Economist Adam Ozimek of Upwork, who is behind the study, looked at the new changes in corporate structures since the pandemic began. “Since the onset of COVID-19 and the massive shift to remote work, however, many are considering life without a commute,” he wrote in the study.
Ozimek said: “To understand the impact of remote work on commutes, we surveyed 1,000 people currently working from home to see how much time they are saving sans commute. Of this group, 31.4% are working from home due to COVID and 15% were working from home prior to COVID.”

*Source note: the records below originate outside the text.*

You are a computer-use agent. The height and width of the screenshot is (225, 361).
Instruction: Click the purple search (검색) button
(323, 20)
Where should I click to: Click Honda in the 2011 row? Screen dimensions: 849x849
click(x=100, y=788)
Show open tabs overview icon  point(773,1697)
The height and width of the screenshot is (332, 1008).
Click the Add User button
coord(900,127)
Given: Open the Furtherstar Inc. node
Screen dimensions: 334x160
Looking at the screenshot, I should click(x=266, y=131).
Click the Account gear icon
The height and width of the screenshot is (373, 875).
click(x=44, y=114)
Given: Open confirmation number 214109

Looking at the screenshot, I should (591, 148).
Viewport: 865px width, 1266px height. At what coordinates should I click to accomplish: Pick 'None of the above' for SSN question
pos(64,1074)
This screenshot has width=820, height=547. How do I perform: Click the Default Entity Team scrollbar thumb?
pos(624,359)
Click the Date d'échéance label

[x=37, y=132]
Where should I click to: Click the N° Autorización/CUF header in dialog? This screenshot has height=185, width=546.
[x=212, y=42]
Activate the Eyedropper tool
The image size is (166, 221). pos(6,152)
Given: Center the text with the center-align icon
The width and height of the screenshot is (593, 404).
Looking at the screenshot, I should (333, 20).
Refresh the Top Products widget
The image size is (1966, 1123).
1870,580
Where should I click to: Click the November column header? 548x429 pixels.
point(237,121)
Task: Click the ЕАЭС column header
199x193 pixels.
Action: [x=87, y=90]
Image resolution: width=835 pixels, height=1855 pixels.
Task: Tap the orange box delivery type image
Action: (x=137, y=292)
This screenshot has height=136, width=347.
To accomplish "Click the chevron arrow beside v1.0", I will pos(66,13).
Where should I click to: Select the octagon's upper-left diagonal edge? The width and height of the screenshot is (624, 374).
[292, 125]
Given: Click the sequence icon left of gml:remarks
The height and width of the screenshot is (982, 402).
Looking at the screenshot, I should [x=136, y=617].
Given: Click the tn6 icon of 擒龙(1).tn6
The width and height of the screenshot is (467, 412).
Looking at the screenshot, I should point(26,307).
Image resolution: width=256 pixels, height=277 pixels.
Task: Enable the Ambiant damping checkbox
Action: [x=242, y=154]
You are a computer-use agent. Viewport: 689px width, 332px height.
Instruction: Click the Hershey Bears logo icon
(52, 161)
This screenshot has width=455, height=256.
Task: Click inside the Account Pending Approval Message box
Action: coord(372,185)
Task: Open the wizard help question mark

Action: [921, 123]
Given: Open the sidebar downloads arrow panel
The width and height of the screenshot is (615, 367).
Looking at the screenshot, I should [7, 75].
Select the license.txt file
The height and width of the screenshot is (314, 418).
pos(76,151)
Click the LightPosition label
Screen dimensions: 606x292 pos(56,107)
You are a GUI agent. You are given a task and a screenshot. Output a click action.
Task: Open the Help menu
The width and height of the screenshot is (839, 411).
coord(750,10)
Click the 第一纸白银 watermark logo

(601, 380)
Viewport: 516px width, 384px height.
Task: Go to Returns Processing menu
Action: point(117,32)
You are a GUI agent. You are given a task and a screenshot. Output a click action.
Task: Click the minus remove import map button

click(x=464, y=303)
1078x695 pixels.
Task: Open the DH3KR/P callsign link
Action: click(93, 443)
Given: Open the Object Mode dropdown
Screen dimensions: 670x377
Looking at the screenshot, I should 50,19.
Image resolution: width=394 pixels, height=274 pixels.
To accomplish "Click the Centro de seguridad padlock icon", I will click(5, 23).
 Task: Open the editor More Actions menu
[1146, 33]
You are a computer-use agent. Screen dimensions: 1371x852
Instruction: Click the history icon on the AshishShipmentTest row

Essentially, the study found that the average American worker saved $2,000 each in car commuting since mid-March. “Of the COVID remote workers, 86% report having previously commuted by car and are now saving, on average, 46.3 minutes per day,” Ozimek said. “Altogether, we estimate that those post-COVID remote workers are saving 32.9 million hours of car commuting per day.”
Americans have seen a boost in productivity following a reduction in commuting, according to the study. For every day of the pandemic, $183 million was saved in fuel alongside the costs of car maintenance and repairs, the study estimates.
It adds that fewer accidents and reduced pollution saved commuters a further $164 million while $411 million is the value of time saved. In effect, workers who used to drive to the office saved $758 million a day or over $90 billion since mid-March.
But these commuter savings have led to losses in public transportation. Last week, New York’s Metropolitan Transportation Authority (MTA) said it will be compelled to make job and service cuts if it doesn’t get federal aid.